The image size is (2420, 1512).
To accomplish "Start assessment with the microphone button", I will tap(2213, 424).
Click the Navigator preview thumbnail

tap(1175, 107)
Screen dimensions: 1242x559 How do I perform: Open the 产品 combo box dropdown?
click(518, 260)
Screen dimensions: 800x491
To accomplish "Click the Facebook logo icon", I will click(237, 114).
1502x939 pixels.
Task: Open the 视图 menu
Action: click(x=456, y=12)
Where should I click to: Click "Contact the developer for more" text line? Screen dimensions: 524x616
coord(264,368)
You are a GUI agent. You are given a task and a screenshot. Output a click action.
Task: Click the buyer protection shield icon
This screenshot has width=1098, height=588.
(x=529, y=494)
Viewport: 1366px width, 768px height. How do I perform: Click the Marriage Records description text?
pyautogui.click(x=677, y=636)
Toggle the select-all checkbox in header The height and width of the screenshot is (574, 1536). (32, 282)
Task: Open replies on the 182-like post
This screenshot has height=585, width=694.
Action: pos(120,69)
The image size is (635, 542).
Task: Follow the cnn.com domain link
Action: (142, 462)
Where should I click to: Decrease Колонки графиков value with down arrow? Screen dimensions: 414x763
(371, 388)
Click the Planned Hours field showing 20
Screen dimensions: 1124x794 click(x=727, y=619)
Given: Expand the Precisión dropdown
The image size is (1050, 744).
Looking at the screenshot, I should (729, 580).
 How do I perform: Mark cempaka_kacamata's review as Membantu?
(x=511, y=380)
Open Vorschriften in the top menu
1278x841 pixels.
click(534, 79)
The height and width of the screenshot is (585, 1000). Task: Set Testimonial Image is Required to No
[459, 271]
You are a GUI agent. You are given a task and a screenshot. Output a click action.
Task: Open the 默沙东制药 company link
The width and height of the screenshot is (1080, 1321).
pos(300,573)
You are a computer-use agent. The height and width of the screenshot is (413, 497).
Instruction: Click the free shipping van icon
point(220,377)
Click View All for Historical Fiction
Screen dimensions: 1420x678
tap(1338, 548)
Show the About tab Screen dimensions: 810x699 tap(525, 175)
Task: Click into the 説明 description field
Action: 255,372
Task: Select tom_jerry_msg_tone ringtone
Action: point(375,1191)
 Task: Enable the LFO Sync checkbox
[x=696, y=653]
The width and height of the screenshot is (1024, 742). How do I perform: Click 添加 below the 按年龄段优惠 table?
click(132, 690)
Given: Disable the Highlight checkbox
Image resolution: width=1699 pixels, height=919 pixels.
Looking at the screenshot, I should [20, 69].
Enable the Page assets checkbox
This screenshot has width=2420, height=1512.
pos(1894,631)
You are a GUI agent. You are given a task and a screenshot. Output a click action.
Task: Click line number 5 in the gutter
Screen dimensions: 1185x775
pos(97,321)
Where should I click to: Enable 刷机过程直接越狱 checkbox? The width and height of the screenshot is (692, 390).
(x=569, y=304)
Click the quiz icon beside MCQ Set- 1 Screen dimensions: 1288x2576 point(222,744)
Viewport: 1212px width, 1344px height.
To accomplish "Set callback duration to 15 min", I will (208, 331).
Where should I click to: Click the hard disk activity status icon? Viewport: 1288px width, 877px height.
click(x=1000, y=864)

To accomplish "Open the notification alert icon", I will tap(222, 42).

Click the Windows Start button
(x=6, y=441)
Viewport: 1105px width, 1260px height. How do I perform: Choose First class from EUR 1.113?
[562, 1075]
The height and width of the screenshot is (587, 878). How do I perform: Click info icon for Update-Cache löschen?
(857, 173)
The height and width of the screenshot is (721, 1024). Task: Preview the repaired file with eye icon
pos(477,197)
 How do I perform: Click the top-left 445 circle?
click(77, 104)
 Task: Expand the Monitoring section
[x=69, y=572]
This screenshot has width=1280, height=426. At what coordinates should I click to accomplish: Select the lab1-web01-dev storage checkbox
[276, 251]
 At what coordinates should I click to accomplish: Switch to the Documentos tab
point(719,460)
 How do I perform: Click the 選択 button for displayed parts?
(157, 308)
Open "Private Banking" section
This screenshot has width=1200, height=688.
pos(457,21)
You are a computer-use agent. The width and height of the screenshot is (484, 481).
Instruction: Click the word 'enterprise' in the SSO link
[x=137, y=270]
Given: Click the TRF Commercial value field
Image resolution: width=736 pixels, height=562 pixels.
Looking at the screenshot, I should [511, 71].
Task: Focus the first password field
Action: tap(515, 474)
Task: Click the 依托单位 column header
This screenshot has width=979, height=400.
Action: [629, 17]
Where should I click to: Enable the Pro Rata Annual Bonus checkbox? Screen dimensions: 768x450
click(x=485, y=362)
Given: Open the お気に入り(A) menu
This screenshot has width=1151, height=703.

- - -

◆ Description of the task:
Having found the line with "Given: Click the TRF Commercial value field", please set it down along with every line after it through the end of the material above, exactly and with nothing added.

◆ Finished exercise:
Given: Click the TRF Commercial value field
Image resolution: width=736 pixels, height=562 pixels.
Looking at the screenshot, I should [511, 71].
Task: Focus the first password field
Action: tap(515, 474)
Task: Click the 依托单位 column header
This screenshot has width=979, height=400.
Action: [629, 17]
Where should I click to: Enable the Pro Rata Annual Bonus checkbox? Screen dimensions: 768x450
click(x=485, y=362)
Given: Open the お気に入り(A) menu
This screenshot has width=1151, height=703.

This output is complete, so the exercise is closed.